• [Work order]: Only a number is wanted here: the count of lines in the entries below that include the word "will".

• [Dataset extract]:

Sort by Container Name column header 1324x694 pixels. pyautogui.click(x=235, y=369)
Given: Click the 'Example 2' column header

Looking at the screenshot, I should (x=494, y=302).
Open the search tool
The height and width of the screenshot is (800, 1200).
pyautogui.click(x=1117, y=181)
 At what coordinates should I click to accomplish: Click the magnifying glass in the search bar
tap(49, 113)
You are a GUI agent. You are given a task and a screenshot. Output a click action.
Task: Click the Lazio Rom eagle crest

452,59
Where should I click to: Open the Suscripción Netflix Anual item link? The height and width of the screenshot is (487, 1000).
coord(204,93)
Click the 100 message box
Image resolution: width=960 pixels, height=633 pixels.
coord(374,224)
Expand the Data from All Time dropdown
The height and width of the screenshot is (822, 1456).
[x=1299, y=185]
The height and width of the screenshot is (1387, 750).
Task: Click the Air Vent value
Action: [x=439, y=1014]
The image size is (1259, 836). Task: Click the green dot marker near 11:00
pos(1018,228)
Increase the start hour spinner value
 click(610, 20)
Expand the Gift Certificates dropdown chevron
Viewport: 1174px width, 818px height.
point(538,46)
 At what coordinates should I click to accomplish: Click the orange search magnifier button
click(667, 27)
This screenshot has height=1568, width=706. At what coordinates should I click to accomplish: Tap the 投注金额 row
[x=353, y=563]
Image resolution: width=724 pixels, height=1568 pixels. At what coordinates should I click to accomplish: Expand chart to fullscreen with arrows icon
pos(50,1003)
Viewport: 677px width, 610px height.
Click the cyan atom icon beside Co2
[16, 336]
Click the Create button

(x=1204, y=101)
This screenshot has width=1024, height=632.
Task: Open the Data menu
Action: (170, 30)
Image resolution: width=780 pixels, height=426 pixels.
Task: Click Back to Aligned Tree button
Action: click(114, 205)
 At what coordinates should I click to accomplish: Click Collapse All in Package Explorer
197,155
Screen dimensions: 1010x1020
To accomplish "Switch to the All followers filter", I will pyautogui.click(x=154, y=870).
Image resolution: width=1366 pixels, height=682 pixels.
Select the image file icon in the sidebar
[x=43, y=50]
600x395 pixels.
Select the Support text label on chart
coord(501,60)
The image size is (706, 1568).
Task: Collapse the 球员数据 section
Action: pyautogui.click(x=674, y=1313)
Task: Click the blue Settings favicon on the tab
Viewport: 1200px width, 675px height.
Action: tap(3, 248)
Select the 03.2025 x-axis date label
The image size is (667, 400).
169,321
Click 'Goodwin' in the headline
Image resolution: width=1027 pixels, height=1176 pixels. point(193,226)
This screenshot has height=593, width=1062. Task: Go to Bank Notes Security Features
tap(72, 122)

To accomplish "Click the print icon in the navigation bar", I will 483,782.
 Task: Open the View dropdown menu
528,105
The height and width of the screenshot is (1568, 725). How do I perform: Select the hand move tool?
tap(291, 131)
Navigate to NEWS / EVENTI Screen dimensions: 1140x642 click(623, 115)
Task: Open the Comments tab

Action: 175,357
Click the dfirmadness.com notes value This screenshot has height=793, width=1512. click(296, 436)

• [Answer space]: 2